Hypercholesterolemia, hypertension, diabetes, and smoking are the major modifiable risk factors for atherosclerotic cardiovascular disease (ASCVD), the leading cause of morbidity and mortality in the United States (US). With the exception of hypercholesterolemia, drug therapy is recommended when specific targets (e.g., blood pressure ≤140/90 mm Hg, Hemoglobin A1C ≤7%, and smoking cessation) are not achieved with lifestyle modifications. In contrast, the 2013 American College of Cardiology/American Heart Association cholesterol treatment guidelines provide a class I recommendation for drug treatment only in the presence of established ASCVD, profound hypercholesterolemia, diabetes, or an estimated 10-year risk ≥7.5%. Although based on evidence from randomized controlled trials, we believe that these recommendations result in undertreatment of many subjects who would benefit from earlier intervention to halt the ASCVD process. To illustrate this point, we estimated the nationwide impact on ASCVD events if risk-based criteria, similar to those in the current cholesterol treatment guidelines, were extended to the treatment of hypertension.
Using data from the National Health and Nutrition Examination Surveys (NHANES) from 2007 to 2012, we compared 2 scenarios: first, implementation of current hypertension guidelines; and second, implementation of hypothetical hypertension guidelines that approximate the risk-based criteria of the current cholesterol guidelines. We included NHANES participants aged ≥20 years in whom all covariates required for the American College of Cardiology/American Heart Association pooled cohort risk equations were available. We first identified those participants (group A) who were either receiving or recommended to receive drug therapy for hypertension according to American Society of Hypertension guidelines. We then applied the following hypothetical risk-based criteria for drug therapy to this group: (1) clinical ASCVD; (2) systolic blood pressure ≥160 mm Hg (selected to represent profound hypertension); (3) diabetes in those aged 40 to 75 years; or (4) estimated 10-year ASCVD risk ≥7.5% (group B).
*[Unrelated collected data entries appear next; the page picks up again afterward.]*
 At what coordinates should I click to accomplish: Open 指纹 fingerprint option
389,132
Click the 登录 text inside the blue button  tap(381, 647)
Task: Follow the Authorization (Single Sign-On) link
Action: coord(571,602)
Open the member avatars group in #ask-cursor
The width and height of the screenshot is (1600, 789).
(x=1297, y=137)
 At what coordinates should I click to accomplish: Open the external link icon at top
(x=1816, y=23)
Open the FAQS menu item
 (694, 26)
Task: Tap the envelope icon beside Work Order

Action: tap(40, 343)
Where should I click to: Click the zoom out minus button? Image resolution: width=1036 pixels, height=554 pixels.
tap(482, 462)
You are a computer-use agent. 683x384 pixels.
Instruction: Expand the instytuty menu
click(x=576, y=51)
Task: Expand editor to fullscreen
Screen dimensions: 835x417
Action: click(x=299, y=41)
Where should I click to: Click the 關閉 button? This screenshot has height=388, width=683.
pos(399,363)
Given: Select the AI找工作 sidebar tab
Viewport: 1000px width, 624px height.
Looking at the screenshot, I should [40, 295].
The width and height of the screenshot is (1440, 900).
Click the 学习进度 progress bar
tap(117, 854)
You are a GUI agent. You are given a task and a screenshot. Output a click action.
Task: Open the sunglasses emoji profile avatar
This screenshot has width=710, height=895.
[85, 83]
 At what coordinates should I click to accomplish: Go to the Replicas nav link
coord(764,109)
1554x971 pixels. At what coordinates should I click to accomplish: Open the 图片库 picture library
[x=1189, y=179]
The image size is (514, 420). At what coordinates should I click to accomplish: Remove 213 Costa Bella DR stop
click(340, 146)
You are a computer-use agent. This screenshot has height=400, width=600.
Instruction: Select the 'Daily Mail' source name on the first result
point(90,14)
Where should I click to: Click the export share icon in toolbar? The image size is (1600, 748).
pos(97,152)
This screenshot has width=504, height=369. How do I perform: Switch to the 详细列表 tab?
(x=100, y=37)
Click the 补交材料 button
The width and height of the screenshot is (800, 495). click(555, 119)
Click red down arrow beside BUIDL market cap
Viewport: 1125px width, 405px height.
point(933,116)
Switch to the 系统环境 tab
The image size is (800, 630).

Complete data were available for 9,088 adult NHANES participants. Group A consisted of 3,219 participants (35.4%), and group B consisted of 2,464 participants (27.1%). The difference between these 2 groups (755 participants, or 8.3%) represents those NHANES participants who would no longer be recommended for drug treatment of hypertension under risk-based guidelines (the “undertreated” group). The average 10-year ASCVD risk in this group was calculated to be 3.3%. Using appropriate weighting to extrapolate these findings to the general US population, the proportion of undertreated subjects corresponds to approximately 19.3 million adults. Under the conservative assumption that drug therapy for hypertension results in a 20% relative decrease in ASCVD events, application of risk-based guidelines rather than universal treatment guidelines would result in the occurrence of approximately 127,380 additional hard ASCVD events nationwide over a 10-year period ( Figure 1 ).